Figure 1 shows the sample of considered CT tumored and non-tumored lung images taken from the cancer imaging archives. The segmented image result analysis of the proposed algorithm at each successive for efficient detection of the nodule is shown in Figs. 5 and 6, respectively. Table 5 contains the optimized and discriminant set of grouped features obtained by applying the proposed hybrid whale optimization algorithm and adaptive particle swarm optimization (WOA_APSO) grouped by applying linear discriminant analysis (LDA). The comparative performance analysis of different classification techniques is shown in Table 6. Figure 7 depicts that a convolutional neural network provides better accuracy, sensitivity and specificity in comparison to support vector machine and artificial neural network. The achieved accuracy, sensitivity and specificity are 97.18, 97 and 98.66.

Fig. 5
figure 5

The sample result analysis on lung tumored image for detection of nodule

Fig. 6
figure 6

The sample result analysis on lung non-tumored image for detection of nodule

Fig. 7
figure 7

Comparative performance analysis

5 Conclusion and future work

In this paper, we have presented a novel approach for early detection, diagnosis and prediction to improve the treatment of patients and take preventative measures.

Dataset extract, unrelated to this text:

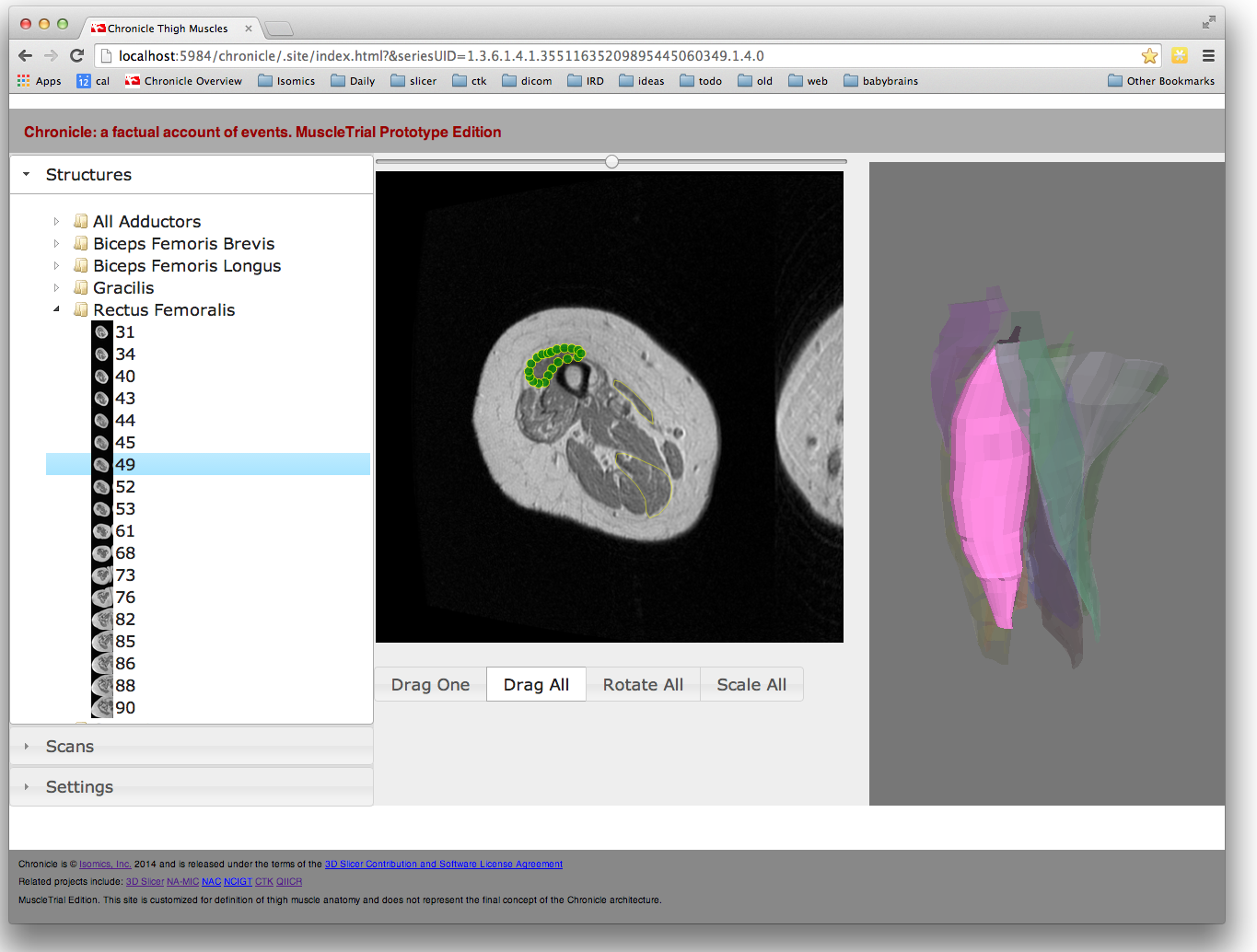The image size is (1257, 952).
Task: Click the browser back arrow icon
Action: (25, 56)
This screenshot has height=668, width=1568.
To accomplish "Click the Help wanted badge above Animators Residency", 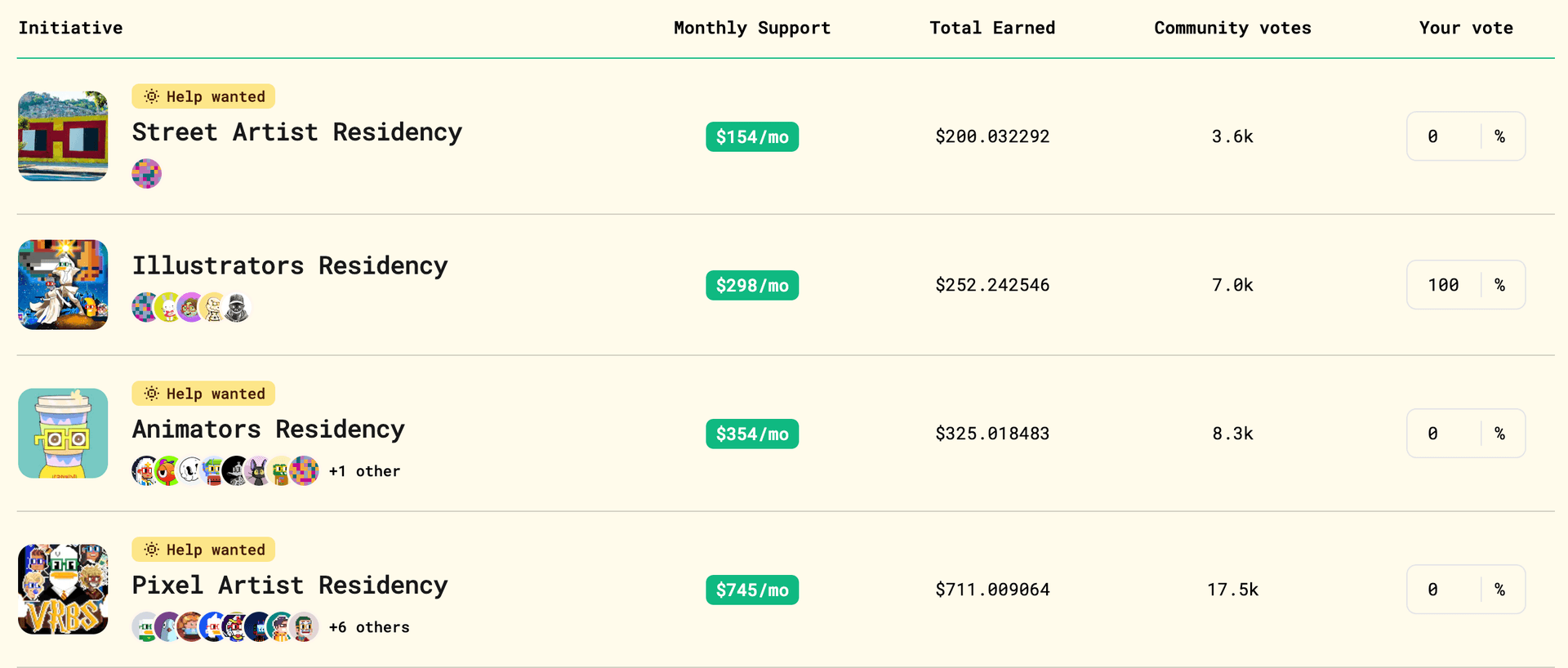I will coord(203,394).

Here, we implemented a hybrid WOA_APSO algorithm (see Algorithm 1). Image pre-processing and segmentation technique is applied for partitioning and segmenting the tumor region. The different features are extracted to gather the statistics information analysis which assists in the decision-making process. The proposed state-of-art method provides a better consolidated optimized dimension of features selection grouping approach by implementing a hybrid WOA_APSO algorithm embedding LDA. The convolutional neural network classification technique outperforms by providing an accuracy of 97.5% in comparison to support vector machine and artificial neural network. The methodology demonstrates the effectiveness and promising results for clinical application as compared to existing algorithms. The proposed method limits the working for 3-dimensional medical imaging. In the future, the work can be extended by using different modalities of medical imaging, and other metaheuristic techniques can be incorporated for enhancing the system performance.